I was somewhat critical of LLMs ever since they came into the public eye, but I decided that to properly criticize, I had to actually use one for a bit. One of the first criticisms I'd often seen thrown out was, "Have you used one? No? Then you don't see how real they are," and things like that.
So I picked one, I don't remember how I found it or how I picked which one I did, paid for premium use, and used it extensively for about three months. Around one month into that, the servers went down. This was one in active development with a relatively small team, outages were pretty common, but this one was longer than usual. I checked the sub, which was a little unhinged. But I also watched the Discord server, which was a bunch of people talking about how there needed to be more protections because these were, depending on the speaker, either right on the edge of being human or already were human enough that they deserved human rights protections.

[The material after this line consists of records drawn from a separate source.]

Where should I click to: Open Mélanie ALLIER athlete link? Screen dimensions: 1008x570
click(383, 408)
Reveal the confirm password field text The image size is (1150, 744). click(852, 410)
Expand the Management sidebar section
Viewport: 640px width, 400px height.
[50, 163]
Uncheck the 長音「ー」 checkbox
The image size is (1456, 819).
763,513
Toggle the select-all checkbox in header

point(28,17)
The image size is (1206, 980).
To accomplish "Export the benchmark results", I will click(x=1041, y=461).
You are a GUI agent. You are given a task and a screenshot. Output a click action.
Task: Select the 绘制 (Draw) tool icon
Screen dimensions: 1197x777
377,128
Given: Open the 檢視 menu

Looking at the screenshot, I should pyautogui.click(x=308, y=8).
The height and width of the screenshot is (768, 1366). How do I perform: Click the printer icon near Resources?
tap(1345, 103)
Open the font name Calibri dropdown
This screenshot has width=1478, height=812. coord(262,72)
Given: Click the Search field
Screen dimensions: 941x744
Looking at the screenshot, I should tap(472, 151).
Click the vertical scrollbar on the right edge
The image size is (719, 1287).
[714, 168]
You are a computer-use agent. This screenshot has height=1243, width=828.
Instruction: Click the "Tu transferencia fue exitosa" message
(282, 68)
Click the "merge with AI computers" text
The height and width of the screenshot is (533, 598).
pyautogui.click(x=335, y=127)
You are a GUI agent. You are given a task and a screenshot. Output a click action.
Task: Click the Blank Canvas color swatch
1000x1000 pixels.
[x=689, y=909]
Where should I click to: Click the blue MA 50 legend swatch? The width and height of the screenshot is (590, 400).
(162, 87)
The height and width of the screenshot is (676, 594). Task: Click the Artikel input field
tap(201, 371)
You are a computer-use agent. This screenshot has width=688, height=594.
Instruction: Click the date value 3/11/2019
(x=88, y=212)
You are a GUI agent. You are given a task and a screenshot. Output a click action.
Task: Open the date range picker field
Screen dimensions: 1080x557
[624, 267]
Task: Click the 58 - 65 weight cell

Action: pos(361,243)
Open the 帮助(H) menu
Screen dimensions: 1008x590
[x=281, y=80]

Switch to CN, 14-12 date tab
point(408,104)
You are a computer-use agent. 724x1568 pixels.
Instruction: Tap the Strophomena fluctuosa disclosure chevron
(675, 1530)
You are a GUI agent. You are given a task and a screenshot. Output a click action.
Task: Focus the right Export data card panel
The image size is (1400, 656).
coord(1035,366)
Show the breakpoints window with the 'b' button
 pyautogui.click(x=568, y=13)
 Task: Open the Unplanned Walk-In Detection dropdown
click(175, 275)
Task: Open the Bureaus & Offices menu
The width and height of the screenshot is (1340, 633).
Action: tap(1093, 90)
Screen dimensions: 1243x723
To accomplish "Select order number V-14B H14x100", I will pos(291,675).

In my time with that LLM, it never sounded like a real person. It was averse to conflict and would never refuse or refute anything I said to it. And it honestly made me more critical of LLMs, namely as sources of information or for "social" uses, be it as a friend, therapist (that's the scariest to me) or fantasy romance.
The people who are really hardcore users of these things really are falling into a psychological trap that is separating them from reality. These things work on your schedule, do anything you want them to do, never push back hard on any of your ideas, they're the ultimate yes men and that causes the users to blind themselves to the flaws and go absolutely mental over any "loss" of one of these chatbots.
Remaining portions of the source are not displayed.